5. contain information on the uncertainty of the system. The largest error in the system is the error in the
accuracy of the thermocouple.
Table 1: Simulated vs. Actual Temperatures and % Error
Location Simulated deg C Actual deg C % Error
Control on Support 24 24 0%
Reflective Surface 53 42 26%
Collector Surface 120 86 28%
Table 2: Uncertainty for Individual Components
Component Uncertainty
Thermocouple 1.5 deg C
DAQ .02 deg C
Table 3: Total Uncertainty for the System
Total Uncertainty
1.50013 deg C
Discussion
Error in the data was most likely caused by environmental effects. The day testing was
completed, there was wind that would affect the temperature readings. Simulated temperature values were
calculated without taking into account environmental effects. Errors may have also been caused by the
heater not being perfectly lined up with the focal point. During testing, the heater needed to be adjusted
with the sun movement, as the shadow of the building was continually covering up part of the oven as
time went on. During some points, the heater may not have been fully aligned for short periods of time,
which could affect the temperature readings.
The most reliable temperature data is most likely the measured data acquired during testing.

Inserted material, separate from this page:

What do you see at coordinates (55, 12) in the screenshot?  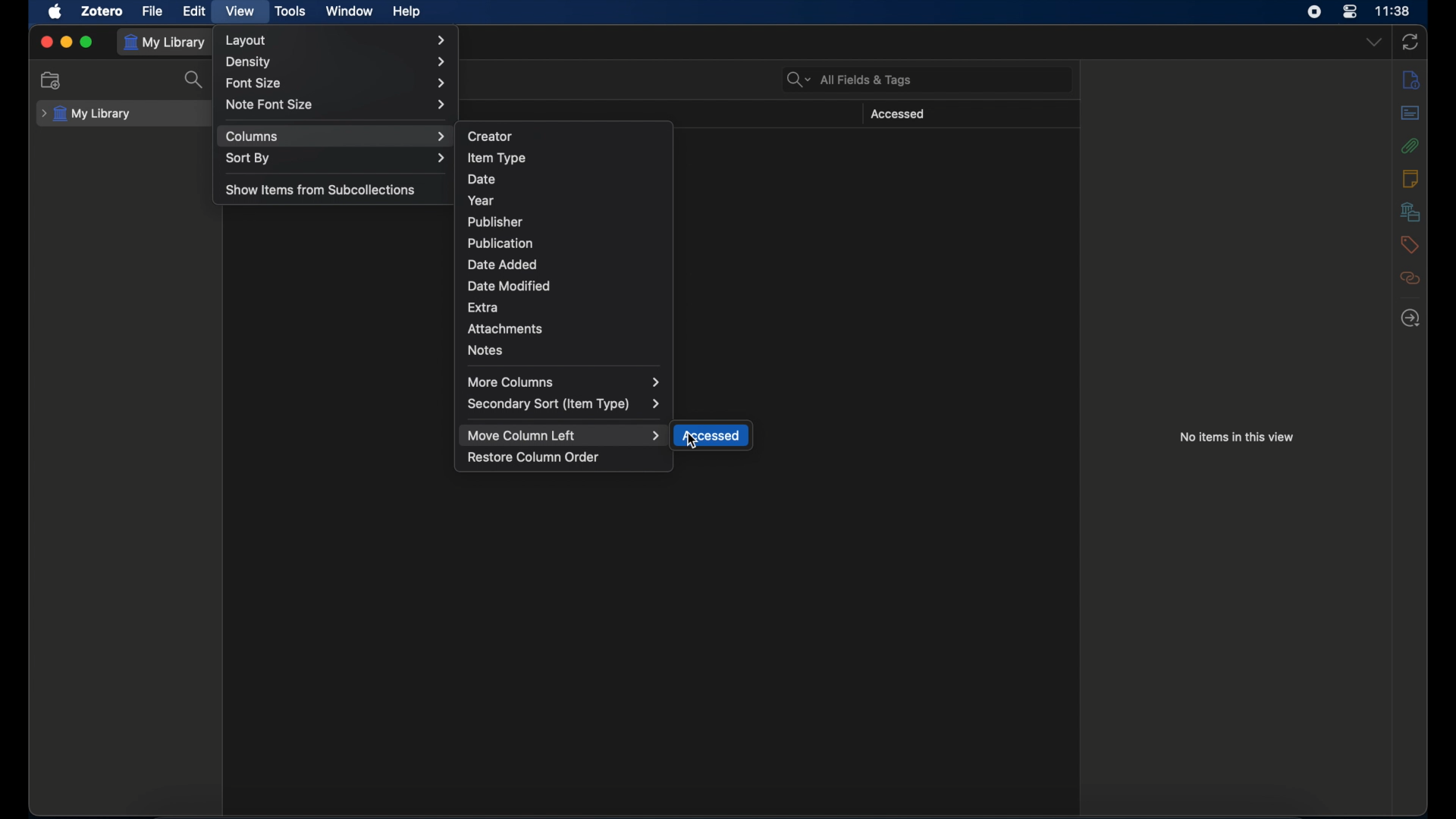 I see `apple` at bounding box center [55, 12].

While the simulated data is ideal, it is not guaranteed to reach the temperatures shown. The temperatures
acquired during testing with environmental effects and adjustment errors is a more reliable representation
of how well the heater performs.
Conclusions
In conclusion, building the solar water heater is very interesting where the team has gained a
great knowledge about how to apply what learned from the actual labs. Applying the knowledge gained
from the labs from calculations, and heat transfer theories helped the team build the project and how to
make it work. Most importantly, the team learned how to differentiate between the analytic data and the

6. experimental data and how to create a virtual instrument using LabView in order to collect the data for the
design. After analyzing the data and the results of this project, the team has build and understands a great
experience and knowledge of how the theories can work in reality and understand how to make it work.
The basis of building a low cost solar oven requires students to think critically about making the
most out of limited resources. This is incredibly important in industry because it is reality. There is only
so much that a company is willing to spend on a project and the engineer needs to be able to complete the
work at or under budget. The use of a data acquisition system for real life use is incredibly helpful.